Une assomption de l’humain en Dieu
Pour la tradition biblique, Dieu est Amour. Or, par essence, l’amour est amour de l’autre, pas de soi-même. L’amour implique aussi le don de soi à l’autre. En termes hindous on pourrait dire : la conscience divine est conscience de l’autre autant que conscience de Soi. Cette approche peut nous faire effleurer le Mystère de la Trinité : Dieu qui est éternellement Amour, Dieu qui aime éternellement, engendre éternellement l’Autre que Soi, le Fils auquel il se donne amoureusement. Et le Fils se reçoit du Père dans ce qu’il est, à savoir Dieu, et répond à cet Amour en se donnant à son Père. Et le don lui-même, l’Amour qui est conscience, est Esprit.

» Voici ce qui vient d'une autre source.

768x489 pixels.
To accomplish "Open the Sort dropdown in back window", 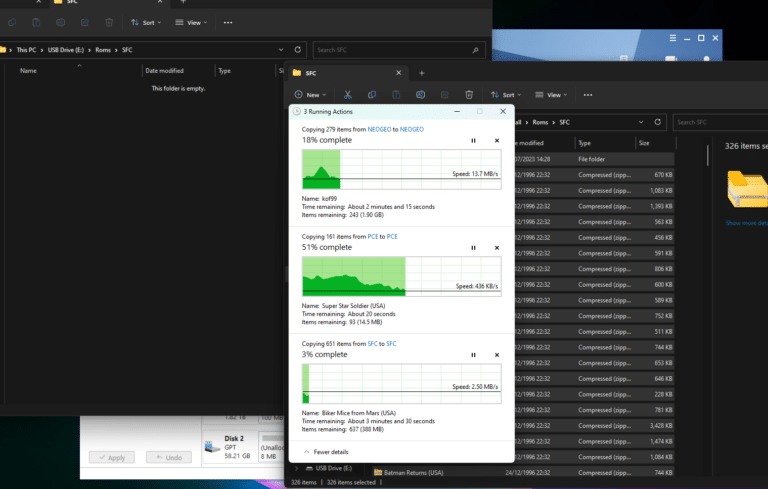I will (x=144, y=22).
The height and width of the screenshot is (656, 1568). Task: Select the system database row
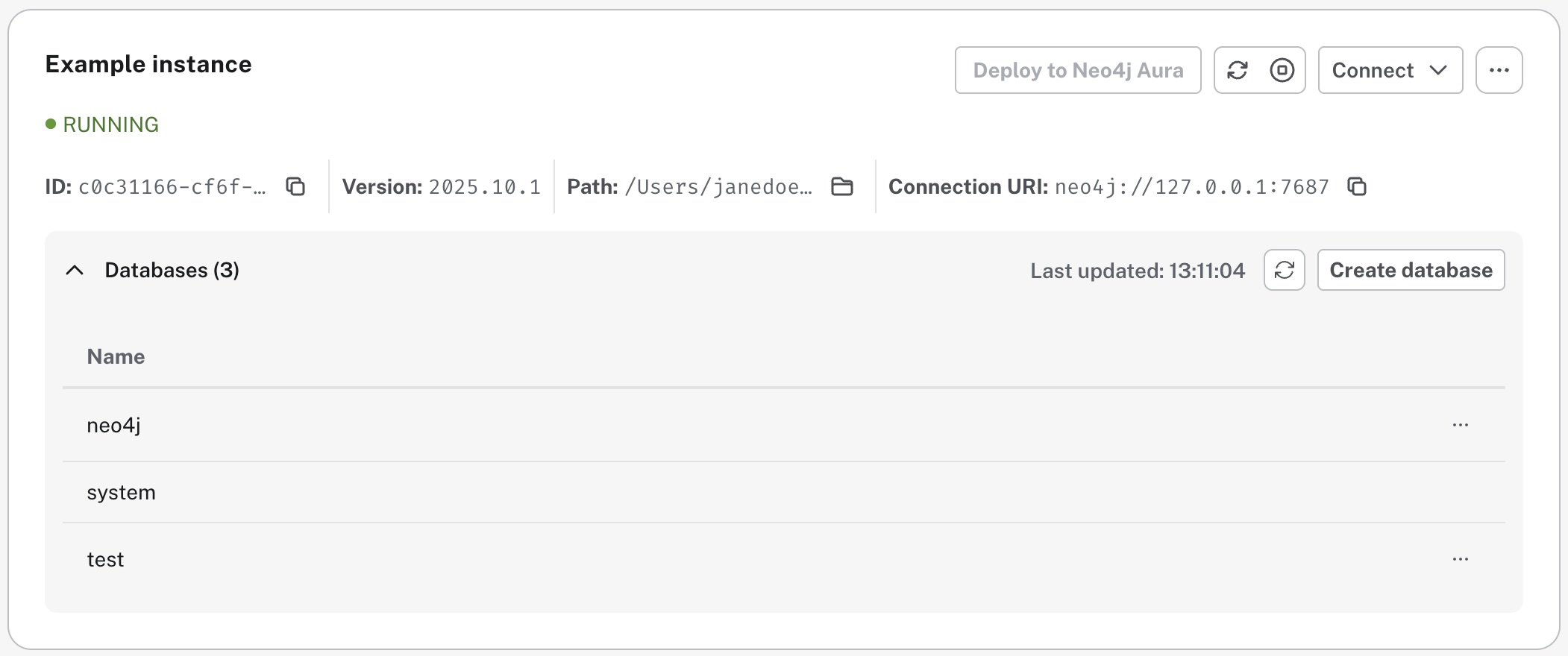(122, 493)
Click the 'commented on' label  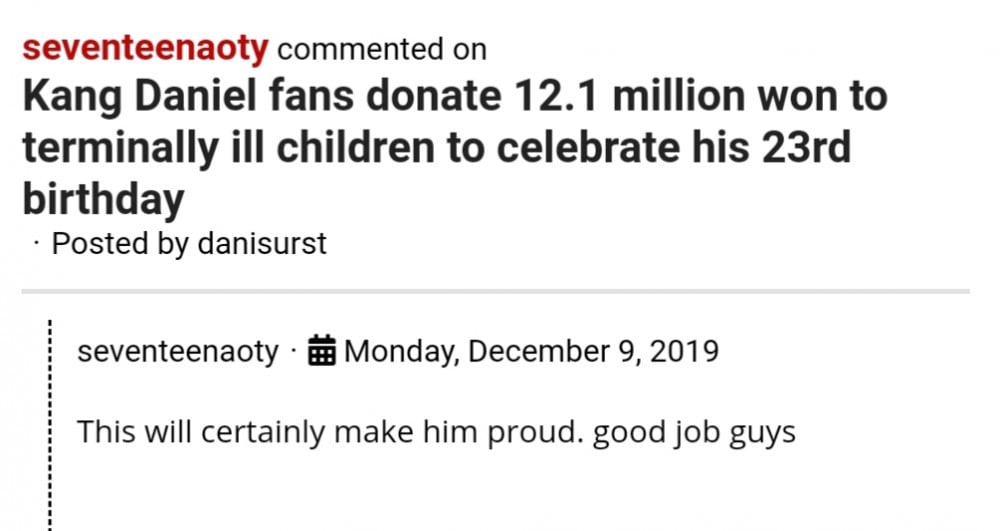tap(381, 48)
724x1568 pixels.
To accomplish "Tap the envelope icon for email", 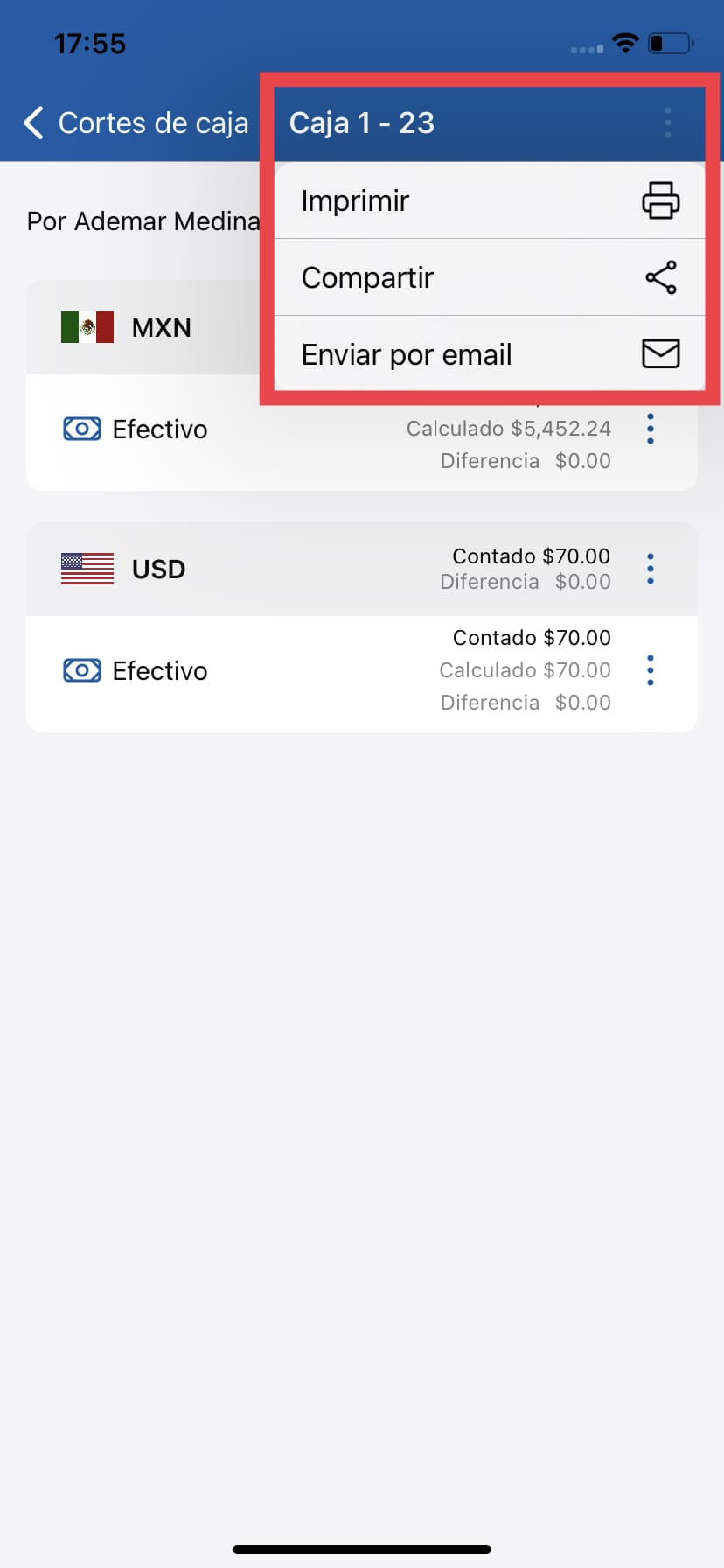I will click(x=660, y=354).
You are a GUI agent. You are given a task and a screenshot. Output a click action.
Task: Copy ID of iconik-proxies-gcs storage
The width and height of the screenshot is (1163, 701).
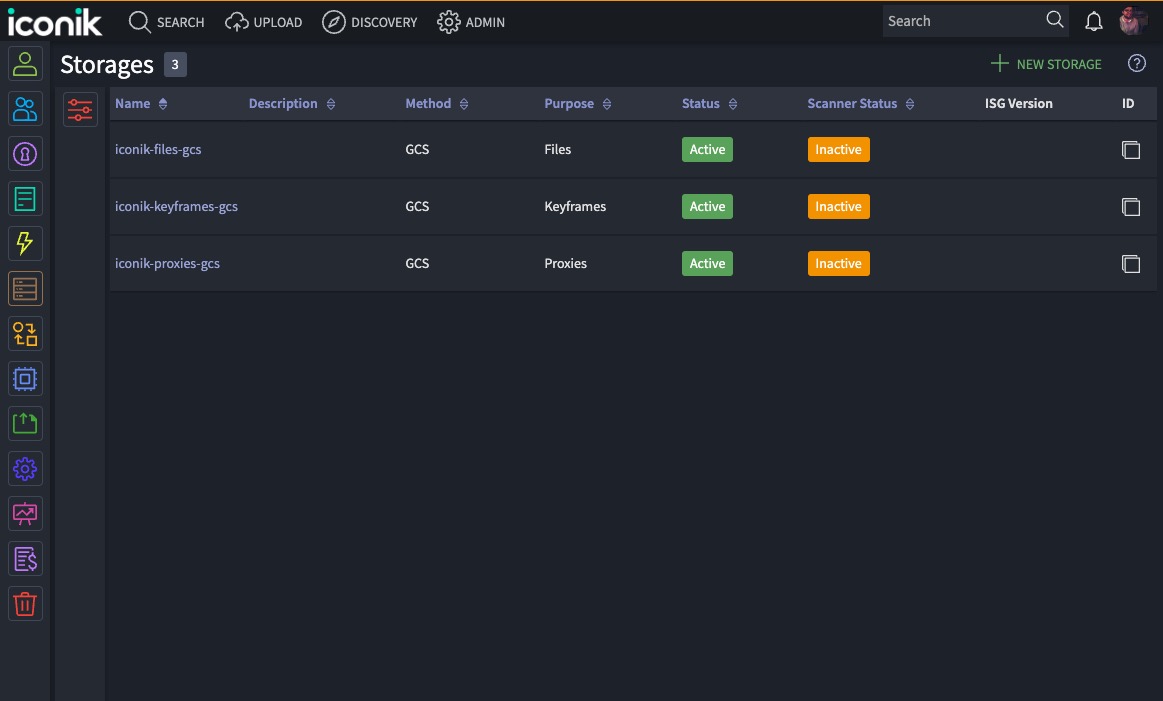pyautogui.click(x=1130, y=264)
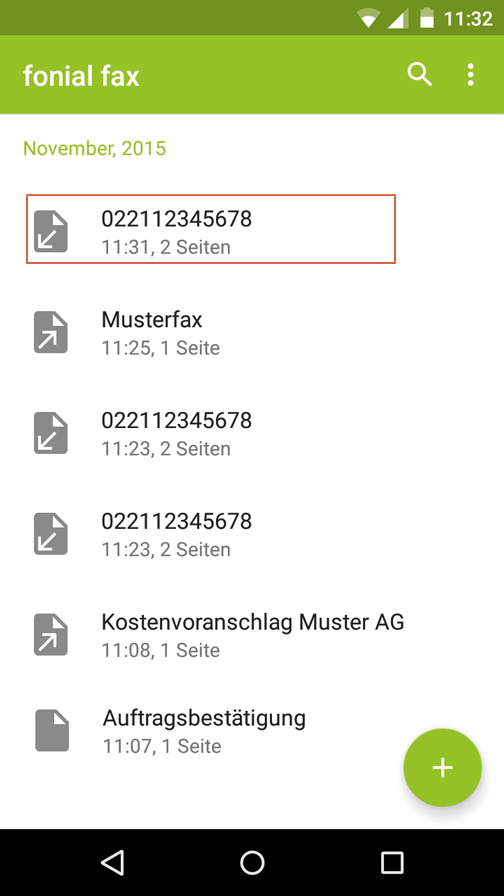504x896 pixels.
Task: Open the Kostenvoranschlag Muster AG fax
Action: (252, 634)
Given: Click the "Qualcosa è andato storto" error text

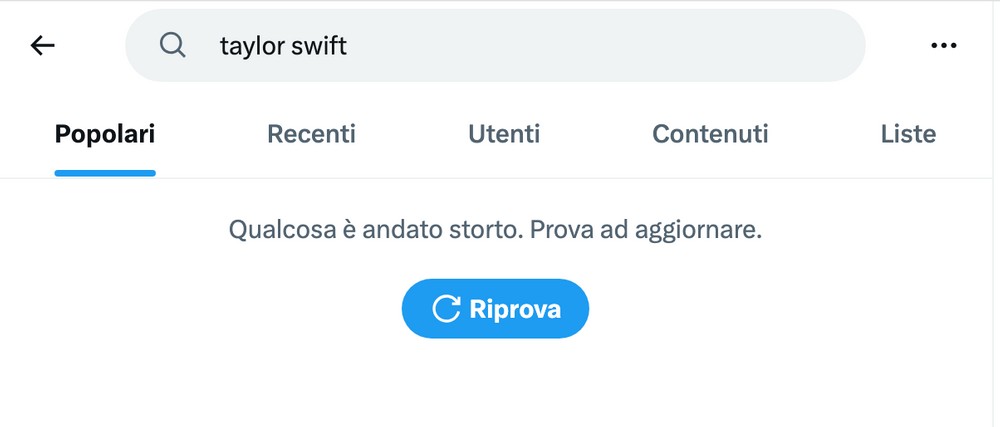Looking at the screenshot, I should [x=375, y=231].
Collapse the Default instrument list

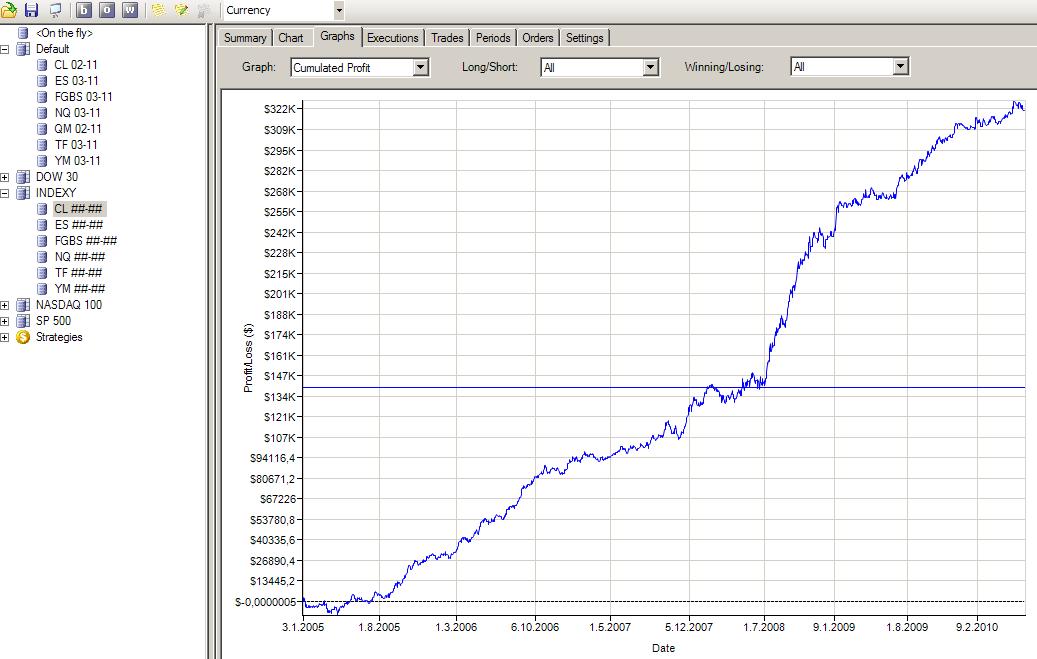click(6, 49)
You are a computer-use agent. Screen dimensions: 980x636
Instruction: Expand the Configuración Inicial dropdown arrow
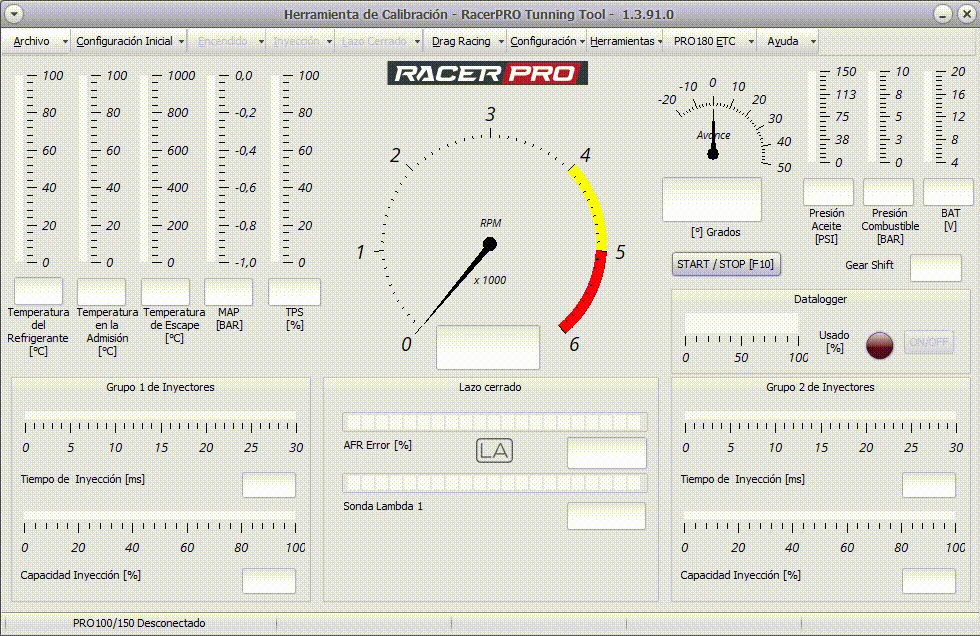(x=181, y=42)
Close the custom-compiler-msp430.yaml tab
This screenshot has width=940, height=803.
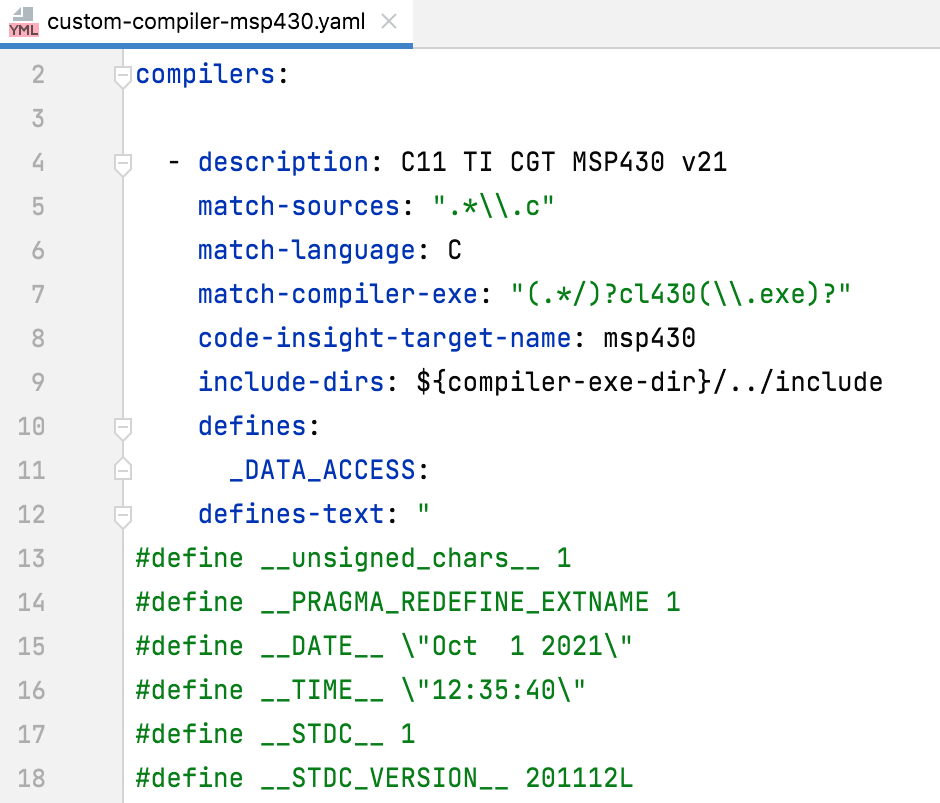388,23
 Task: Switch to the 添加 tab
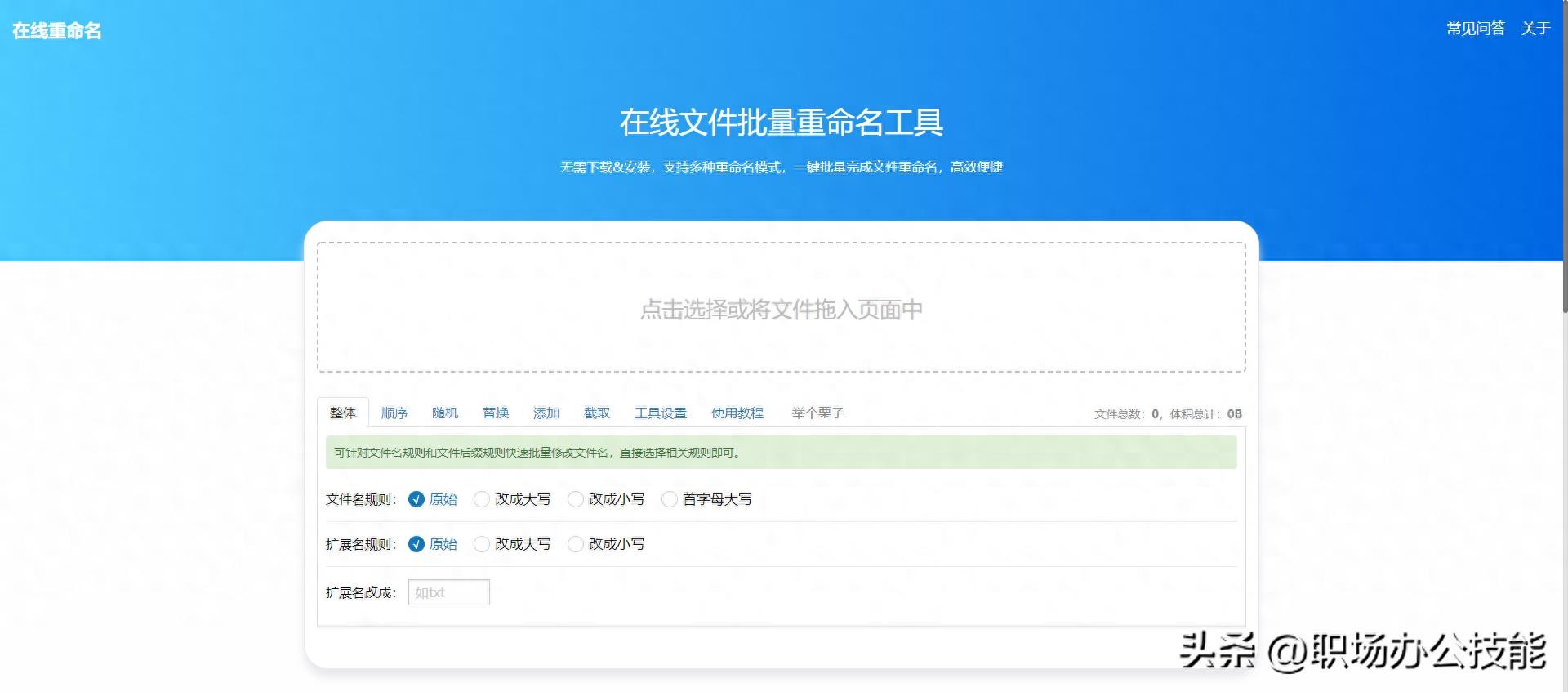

Dieu qui est éternellement Amour, engendre éternellement l’Autre que Soi.
Cette altérité, cette relation en Dieu ouvre un « espace » dans lequel les humains peuvent être accueillis. Telle est, pensons-nous, l’expérience spirituelle, l’expérience d’union Dieu que propose le christianisme. Une expérience qui n’implique pas une disparition de notre moi en tant que personne – auquel cas il n’y aurait d’ailleurs pas d’expérience –, mais au contraire transforme, divinise ce moi par assimilation au Christ, image du Père, dans l’Esprit. Une expérience vécue par des mystiques tels que Thérèse d’Avila ou Jean de la Croix.
Cette expérience d’union à Dieu par assomption dans le Mystère de la Trinité est accessible à chacun, moyennant un cheminement spirituel incluant la prière silencieuse, mais aussi l’amour fraternel. L’union avec l’Autre et avec les autres est la finalité première dernière de la voie chrétienne.